90 day feature freeze to "clean up security and privacy".
Could be a case of GDPR issues as well. I wonder what CCPA would make of this too?
Well, a few more issues with encryption. Plus some interesting points about Zoom's relationship with China.
And the quick (really quick!) and dirty attitude to development. Particularly in regard to crypto.
But, also, some advice on making Zoom safer. (OK, I said "safer." Not completely safe. And China is probably still going to be able to listen in on every conversation. If they want to ...)
(The advice to update is probably important. Zoom does seem to be making some effort here: Yesterday the client I have on a Windows machine asked me to update, and today, at the end of a call/meeting, the Mac client asked me to update. An old (really old) Android device tells me to update, but won't install the update. My newer Android phone hasn't said anything, but I suspect it's updated by itself.)
If you want to avoid Zoom, there's always Jitsi Meet. I have zero experience with it, but I'm dying to try it out ...
@rsladeand all: Here is a very good report on Zoom, which many should find very useful in determining their best course of action: https://citizenlab.ca/2020/04/move-fast-roll-your-own-crypto-a-quick-look-at-the-confidentiality-of-...
And the best thing is - it is Canadian......
The founder and CEO of Zoom has apologized to the video conferencing app's millions of users after coming under fire for a host of privacy issues at a time when it has emerged as a vital social and professional lifeline for many.
"We recognize that we have fallen short of the community's -- and our own -- privacy and security expectations," Eric Yuan said in a blog post on Wednesday. "For that, I am deeply sorry."
Zoom will stop adding new features for the next 90 days and instead focus solely on addressing privacy issues, Yuan said.
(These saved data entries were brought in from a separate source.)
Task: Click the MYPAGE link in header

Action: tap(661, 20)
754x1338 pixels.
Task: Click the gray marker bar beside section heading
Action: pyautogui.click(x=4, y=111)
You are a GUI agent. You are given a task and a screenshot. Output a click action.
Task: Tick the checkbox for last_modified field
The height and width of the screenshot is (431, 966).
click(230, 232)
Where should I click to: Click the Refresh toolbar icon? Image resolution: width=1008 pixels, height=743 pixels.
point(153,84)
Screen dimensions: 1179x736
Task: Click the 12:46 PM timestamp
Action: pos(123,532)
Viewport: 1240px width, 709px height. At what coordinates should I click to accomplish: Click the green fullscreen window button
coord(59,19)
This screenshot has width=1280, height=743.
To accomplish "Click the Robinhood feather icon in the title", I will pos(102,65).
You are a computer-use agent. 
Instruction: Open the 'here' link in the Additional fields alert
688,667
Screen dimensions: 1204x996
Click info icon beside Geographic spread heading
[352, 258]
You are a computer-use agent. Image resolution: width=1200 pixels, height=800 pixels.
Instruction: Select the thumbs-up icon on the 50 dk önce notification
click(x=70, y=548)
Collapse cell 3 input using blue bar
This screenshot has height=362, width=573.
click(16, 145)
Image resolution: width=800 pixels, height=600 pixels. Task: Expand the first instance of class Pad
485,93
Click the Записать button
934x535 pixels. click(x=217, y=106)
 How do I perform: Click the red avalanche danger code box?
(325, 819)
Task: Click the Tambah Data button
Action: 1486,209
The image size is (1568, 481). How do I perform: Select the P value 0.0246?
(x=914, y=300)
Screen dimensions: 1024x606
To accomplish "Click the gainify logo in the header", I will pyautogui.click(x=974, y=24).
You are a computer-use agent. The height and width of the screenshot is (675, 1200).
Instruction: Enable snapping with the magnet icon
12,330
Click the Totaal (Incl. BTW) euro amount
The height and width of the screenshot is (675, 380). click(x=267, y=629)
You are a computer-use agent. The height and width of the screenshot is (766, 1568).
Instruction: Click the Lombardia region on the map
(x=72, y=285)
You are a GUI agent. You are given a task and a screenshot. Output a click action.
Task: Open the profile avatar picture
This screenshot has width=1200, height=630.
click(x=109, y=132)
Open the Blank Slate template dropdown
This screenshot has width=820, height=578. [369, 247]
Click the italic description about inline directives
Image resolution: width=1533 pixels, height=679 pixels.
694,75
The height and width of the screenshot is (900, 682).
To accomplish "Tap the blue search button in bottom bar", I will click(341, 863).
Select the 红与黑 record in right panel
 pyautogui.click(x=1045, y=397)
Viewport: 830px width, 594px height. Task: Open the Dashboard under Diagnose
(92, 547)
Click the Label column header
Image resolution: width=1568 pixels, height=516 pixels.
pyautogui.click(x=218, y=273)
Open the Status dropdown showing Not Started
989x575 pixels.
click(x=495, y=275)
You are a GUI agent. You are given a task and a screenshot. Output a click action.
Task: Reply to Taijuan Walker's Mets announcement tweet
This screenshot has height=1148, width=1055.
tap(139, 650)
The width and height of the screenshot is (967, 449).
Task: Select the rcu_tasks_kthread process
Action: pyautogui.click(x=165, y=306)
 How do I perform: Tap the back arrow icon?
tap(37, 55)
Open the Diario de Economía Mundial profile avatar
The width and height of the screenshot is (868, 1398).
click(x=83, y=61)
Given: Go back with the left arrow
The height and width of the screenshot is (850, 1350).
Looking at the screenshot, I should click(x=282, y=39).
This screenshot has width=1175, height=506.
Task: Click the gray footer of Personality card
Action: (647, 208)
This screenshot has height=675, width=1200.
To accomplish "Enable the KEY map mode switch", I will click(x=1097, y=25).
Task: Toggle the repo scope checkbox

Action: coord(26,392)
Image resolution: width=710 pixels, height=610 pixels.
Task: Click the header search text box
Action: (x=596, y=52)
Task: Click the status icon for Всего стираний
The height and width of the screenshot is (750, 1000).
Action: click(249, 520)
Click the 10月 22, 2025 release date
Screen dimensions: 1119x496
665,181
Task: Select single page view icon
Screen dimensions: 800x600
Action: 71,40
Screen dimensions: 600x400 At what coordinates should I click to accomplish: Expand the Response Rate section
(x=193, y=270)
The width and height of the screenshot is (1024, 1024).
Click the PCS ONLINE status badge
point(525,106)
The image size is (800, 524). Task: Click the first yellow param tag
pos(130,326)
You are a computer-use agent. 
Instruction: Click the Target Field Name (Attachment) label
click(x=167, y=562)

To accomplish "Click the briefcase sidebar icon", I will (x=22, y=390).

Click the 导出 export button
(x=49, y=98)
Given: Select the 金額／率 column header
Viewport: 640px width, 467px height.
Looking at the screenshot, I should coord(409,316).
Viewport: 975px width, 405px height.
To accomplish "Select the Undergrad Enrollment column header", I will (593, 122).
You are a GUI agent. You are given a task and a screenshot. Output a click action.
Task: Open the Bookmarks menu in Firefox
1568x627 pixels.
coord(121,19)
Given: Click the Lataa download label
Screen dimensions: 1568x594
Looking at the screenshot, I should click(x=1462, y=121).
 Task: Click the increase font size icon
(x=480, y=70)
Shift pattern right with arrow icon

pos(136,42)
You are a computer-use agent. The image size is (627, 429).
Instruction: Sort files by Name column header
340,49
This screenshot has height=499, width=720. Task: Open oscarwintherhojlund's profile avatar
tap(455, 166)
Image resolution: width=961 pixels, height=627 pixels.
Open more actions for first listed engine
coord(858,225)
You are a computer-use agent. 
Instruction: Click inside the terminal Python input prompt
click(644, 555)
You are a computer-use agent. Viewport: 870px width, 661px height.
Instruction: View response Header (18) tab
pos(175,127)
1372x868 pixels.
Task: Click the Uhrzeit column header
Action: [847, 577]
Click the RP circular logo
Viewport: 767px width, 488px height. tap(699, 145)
The company will also release a transparency report, similar to the ones periodically shared by tech giants, which details requests for data or content from government authorities.
@AppDefectsThe founder may have apologies and promised updates, but when they send the encryption keys to a server in China - I certainly will not be using them for hosting conferences.
And certainly not for discussions involving PII or Government discussions like the Prime Ministers of UK and Nw Zealand recently did on numerous occasions.
Wondering how Zoom was Fedramp approved by the US government after reading all this.